* start Data records *

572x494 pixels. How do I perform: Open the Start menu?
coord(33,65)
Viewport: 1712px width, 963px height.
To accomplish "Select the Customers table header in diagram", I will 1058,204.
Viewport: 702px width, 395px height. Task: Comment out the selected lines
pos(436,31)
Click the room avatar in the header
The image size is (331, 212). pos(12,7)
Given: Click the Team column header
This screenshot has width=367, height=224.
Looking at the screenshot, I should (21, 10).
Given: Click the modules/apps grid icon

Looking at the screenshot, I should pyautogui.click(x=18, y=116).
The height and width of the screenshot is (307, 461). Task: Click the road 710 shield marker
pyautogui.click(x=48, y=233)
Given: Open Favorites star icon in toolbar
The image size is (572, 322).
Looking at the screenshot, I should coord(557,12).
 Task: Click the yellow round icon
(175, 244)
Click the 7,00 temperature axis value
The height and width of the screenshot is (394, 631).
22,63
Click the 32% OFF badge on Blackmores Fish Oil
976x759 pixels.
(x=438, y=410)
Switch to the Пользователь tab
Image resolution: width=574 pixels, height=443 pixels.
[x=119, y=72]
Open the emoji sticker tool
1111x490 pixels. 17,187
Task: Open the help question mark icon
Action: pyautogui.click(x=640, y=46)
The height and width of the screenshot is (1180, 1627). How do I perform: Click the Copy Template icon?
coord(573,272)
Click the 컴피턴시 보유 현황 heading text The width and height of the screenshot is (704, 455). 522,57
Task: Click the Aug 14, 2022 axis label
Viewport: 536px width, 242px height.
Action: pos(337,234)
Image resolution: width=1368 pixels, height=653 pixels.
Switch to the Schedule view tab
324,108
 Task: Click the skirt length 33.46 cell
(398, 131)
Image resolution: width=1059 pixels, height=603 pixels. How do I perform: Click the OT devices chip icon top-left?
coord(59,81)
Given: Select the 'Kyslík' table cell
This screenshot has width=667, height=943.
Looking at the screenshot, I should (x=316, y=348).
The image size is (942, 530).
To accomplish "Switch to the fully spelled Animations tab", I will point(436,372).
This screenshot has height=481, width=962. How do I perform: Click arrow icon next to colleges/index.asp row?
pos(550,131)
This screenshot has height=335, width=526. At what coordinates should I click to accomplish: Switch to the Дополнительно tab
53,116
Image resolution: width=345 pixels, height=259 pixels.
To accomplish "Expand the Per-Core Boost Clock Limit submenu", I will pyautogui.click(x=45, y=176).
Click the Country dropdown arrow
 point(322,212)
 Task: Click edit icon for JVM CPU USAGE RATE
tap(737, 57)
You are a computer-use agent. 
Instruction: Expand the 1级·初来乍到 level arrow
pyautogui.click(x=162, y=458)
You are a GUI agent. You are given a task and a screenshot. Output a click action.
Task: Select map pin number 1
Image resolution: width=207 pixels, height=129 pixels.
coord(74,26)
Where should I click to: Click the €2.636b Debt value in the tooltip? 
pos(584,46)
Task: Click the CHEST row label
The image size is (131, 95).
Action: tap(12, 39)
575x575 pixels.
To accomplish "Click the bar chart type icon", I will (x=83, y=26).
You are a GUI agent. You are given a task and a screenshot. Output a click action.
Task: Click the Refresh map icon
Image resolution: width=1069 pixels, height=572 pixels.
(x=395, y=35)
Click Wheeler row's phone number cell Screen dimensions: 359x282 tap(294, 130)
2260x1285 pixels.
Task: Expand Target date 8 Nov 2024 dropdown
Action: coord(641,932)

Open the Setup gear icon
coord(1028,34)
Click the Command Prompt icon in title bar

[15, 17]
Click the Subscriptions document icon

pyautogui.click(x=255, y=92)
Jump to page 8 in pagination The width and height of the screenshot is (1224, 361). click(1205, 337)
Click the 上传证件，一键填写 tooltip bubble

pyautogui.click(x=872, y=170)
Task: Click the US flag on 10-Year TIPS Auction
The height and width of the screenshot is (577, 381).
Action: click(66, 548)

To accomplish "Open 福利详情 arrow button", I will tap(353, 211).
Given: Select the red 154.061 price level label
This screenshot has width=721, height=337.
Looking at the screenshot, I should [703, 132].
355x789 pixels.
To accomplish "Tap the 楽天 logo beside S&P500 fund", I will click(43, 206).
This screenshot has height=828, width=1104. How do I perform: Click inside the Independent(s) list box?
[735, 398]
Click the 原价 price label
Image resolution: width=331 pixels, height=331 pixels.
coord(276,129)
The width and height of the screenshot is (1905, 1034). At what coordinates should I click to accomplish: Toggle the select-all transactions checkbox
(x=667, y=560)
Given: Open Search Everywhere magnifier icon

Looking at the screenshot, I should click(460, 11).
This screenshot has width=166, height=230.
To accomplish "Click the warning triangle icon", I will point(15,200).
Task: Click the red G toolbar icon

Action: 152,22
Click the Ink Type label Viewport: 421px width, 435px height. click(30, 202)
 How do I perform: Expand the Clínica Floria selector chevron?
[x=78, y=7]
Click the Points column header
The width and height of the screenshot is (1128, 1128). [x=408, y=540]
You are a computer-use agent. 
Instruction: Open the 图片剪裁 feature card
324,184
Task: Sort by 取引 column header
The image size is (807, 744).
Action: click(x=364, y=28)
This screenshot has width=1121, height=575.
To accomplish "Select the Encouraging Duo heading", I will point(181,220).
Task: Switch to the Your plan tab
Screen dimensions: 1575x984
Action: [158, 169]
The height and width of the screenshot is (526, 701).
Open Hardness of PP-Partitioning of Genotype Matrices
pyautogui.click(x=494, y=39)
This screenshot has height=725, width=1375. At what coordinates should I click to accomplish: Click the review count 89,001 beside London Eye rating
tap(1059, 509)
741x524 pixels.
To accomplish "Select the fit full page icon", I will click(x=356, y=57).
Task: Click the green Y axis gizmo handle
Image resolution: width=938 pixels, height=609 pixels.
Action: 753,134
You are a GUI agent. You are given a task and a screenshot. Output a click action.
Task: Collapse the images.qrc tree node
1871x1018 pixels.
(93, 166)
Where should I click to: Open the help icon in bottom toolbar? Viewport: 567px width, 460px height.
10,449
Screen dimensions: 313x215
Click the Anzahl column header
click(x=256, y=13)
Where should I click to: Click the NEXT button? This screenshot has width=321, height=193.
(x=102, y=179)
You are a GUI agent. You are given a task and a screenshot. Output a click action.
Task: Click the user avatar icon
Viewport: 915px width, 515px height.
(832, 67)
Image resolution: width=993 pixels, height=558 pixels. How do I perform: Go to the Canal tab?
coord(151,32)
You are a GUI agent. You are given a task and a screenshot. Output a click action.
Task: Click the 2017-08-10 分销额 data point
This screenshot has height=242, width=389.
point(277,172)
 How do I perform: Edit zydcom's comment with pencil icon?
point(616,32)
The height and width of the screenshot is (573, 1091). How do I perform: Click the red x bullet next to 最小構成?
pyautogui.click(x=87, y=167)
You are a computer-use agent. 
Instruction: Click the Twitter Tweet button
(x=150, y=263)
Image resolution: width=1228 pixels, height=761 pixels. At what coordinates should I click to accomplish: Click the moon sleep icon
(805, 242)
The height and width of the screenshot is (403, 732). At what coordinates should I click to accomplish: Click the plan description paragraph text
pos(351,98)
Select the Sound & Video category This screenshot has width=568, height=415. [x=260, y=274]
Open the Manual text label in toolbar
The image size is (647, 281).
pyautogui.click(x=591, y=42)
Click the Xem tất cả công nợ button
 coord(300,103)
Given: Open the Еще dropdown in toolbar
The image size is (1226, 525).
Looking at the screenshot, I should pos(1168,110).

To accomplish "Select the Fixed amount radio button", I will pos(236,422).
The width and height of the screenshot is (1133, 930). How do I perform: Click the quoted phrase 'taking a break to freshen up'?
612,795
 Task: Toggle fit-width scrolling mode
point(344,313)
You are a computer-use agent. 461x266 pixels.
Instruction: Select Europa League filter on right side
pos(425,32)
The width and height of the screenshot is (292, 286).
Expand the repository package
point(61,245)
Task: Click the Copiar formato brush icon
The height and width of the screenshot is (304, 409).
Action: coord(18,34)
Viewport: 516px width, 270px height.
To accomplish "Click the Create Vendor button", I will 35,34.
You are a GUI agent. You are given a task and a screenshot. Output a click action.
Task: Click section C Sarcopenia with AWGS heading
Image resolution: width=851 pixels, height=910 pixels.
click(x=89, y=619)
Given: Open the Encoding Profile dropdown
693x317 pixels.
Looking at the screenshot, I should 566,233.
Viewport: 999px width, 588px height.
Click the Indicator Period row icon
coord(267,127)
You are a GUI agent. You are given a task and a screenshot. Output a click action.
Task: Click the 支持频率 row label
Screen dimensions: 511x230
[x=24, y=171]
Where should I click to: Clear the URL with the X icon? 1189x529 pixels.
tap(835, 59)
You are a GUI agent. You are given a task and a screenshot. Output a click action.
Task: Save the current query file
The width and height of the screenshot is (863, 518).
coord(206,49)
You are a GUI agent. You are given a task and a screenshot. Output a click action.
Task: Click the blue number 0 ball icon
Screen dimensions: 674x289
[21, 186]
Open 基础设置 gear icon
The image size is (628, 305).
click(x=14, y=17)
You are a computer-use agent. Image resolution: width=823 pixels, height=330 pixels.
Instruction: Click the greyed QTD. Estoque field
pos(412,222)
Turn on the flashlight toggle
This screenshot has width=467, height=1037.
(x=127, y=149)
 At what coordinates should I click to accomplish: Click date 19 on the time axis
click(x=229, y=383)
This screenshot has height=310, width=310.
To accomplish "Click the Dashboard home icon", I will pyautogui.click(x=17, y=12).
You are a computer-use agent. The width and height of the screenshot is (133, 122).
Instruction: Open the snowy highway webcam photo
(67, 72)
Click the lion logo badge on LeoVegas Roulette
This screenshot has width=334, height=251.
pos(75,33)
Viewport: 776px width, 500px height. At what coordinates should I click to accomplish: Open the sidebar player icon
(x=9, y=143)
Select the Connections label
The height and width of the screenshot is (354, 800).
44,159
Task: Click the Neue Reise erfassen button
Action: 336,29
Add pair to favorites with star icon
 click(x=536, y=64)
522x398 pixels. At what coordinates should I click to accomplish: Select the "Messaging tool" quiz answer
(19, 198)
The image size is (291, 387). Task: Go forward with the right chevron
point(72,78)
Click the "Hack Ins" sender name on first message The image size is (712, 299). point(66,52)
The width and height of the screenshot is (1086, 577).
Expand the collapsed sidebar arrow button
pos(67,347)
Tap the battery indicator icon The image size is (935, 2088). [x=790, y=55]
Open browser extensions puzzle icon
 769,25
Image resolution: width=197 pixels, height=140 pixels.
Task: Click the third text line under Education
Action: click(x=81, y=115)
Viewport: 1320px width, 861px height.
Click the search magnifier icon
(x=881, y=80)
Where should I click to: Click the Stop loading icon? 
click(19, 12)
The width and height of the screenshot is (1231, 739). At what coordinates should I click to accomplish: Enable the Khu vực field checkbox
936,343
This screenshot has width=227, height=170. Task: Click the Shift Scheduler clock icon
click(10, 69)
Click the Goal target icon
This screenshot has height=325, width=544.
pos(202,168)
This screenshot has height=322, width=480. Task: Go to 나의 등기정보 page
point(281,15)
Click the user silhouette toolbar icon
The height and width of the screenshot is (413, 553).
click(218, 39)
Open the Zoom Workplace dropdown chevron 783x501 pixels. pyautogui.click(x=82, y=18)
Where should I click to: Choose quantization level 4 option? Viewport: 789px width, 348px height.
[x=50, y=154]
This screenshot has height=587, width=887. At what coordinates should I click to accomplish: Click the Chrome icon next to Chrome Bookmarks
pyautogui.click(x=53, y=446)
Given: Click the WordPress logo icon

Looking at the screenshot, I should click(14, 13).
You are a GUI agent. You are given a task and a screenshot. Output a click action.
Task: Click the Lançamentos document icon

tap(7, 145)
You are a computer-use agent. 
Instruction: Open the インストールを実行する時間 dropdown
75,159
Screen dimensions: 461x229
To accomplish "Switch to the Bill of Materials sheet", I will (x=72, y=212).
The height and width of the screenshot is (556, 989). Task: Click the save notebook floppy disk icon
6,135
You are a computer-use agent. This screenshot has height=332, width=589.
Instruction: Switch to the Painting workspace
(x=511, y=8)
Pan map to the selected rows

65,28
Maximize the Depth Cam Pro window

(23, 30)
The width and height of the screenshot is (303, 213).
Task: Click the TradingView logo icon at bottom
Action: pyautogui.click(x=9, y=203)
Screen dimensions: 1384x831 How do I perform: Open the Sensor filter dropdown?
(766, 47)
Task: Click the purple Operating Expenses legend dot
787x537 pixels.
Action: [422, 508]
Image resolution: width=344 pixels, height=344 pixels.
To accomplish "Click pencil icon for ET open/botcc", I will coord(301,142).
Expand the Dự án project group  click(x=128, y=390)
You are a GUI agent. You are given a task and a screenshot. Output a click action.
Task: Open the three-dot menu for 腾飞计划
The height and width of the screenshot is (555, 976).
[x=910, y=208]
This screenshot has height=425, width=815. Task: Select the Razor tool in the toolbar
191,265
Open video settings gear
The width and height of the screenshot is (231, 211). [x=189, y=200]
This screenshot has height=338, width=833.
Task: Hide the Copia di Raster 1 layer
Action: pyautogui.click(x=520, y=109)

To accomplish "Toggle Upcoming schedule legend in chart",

* end Data records *

→ **Given task**
Duplicate the lines of the records from the line with "Where should I click to: Click the Stop" to the line with "Looking at the screenshot, I should click(14, 13).", both ends included.

→ **Answer in full**
Where should I click to: Click the Stop loading icon? 
click(19, 12)
The width and height of the screenshot is (1231, 739). At what coordinates should I click to accomplish: Enable the Khu vực field checkbox
936,343
This screenshot has width=227, height=170. Task: Click the Shift Scheduler clock icon
click(10, 69)
Click the Goal target icon
This screenshot has height=325, width=544.
pos(202,168)
This screenshot has height=322, width=480. Task: Go to 나의 등기정보 page
point(281,15)
Click the user silhouette toolbar icon
The height and width of the screenshot is (413, 553).
click(218, 39)
Open the Zoom Workplace dropdown chevron 783x501 pixels. pyautogui.click(x=82, y=18)
Where should I click to: Choose quantization level 4 option? Viewport: 789px width, 348px height.
[x=50, y=154]
This screenshot has height=587, width=887. At what coordinates should I click to accomplish: Click the Chrome icon next to Chrome Bookmarks
pyautogui.click(x=53, y=446)
Given: Click the WordPress logo icon

Looking at the screenshot, I should click(14, 13).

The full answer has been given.